TASK MATERIAL:
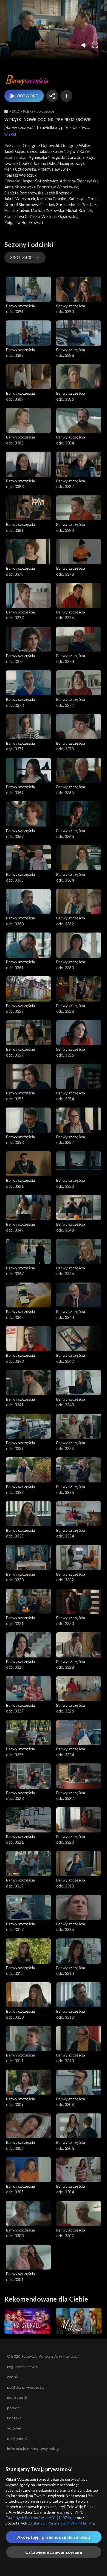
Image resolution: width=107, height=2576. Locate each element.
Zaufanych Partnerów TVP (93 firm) (59, 2523)
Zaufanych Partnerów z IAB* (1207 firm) (40, 2517)
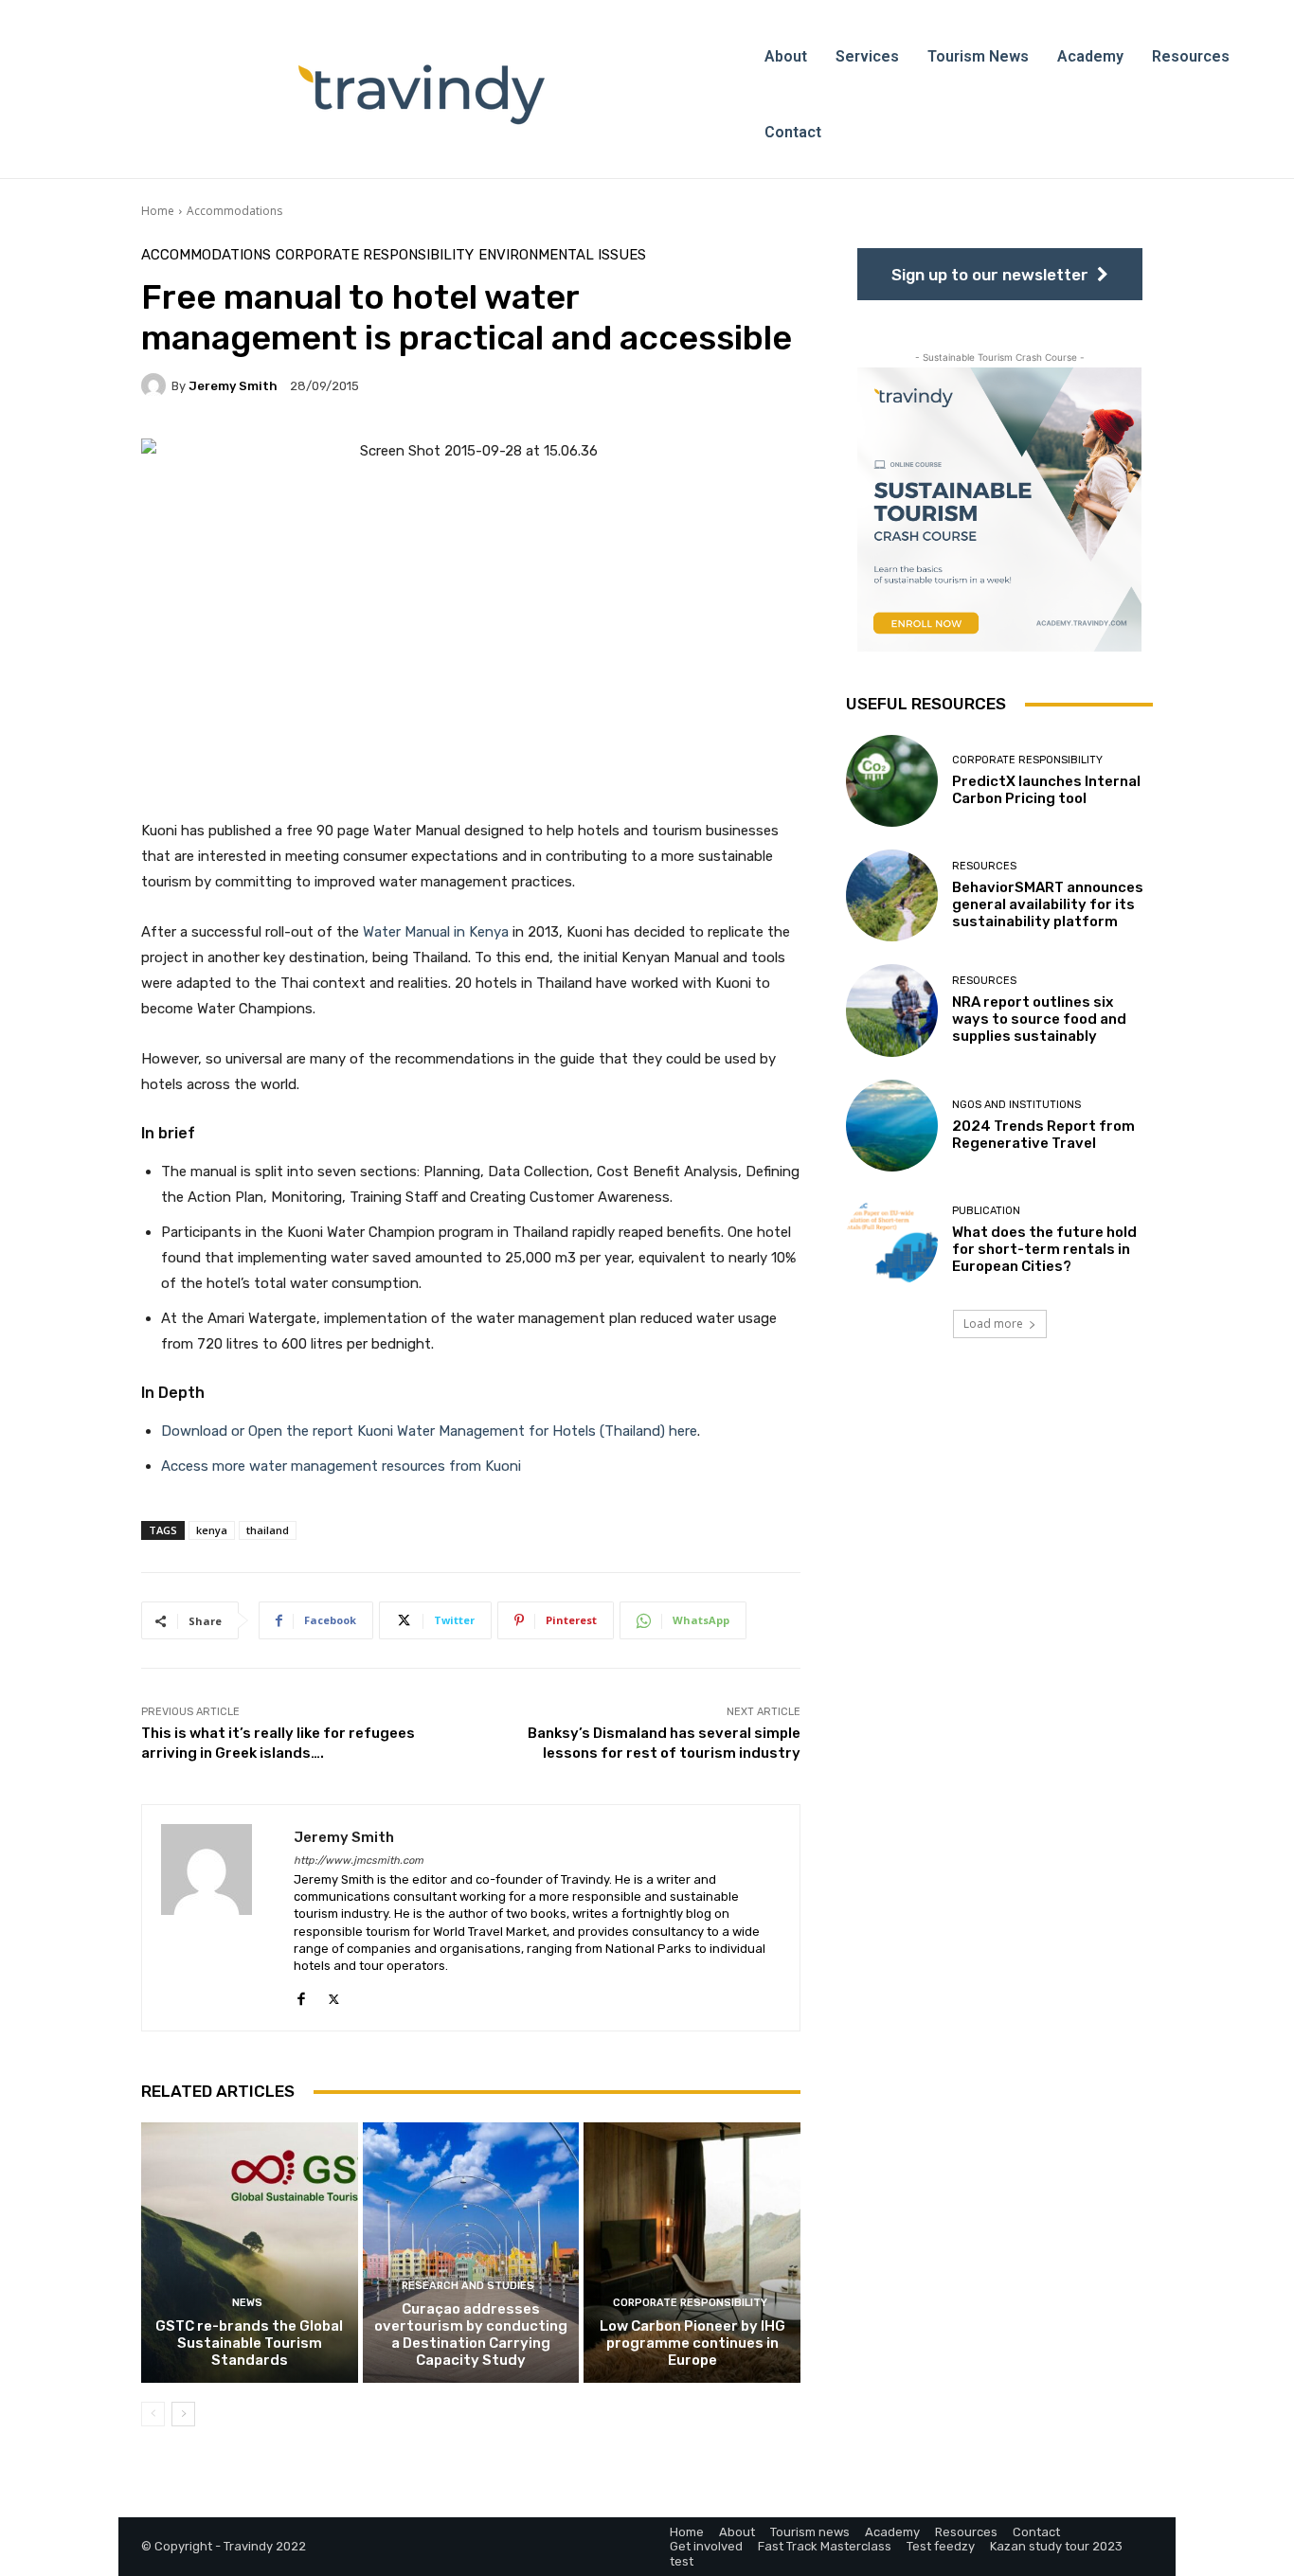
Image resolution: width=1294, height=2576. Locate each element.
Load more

WHAT IS BEING ASKED:
Print the records word for word and exclude any picture they hold.

SOLUTION TO THIS TASK:
Image resolution: width=107, height=2576. Locate each element.
Zaufanych Partnerów TVP (93 firm) (59, 2523)
Zaufanych Partnerów z IAB* (1207 firm) (40, 2517)
Image resolution: width=1294, height=2576. Locate each element.
Load more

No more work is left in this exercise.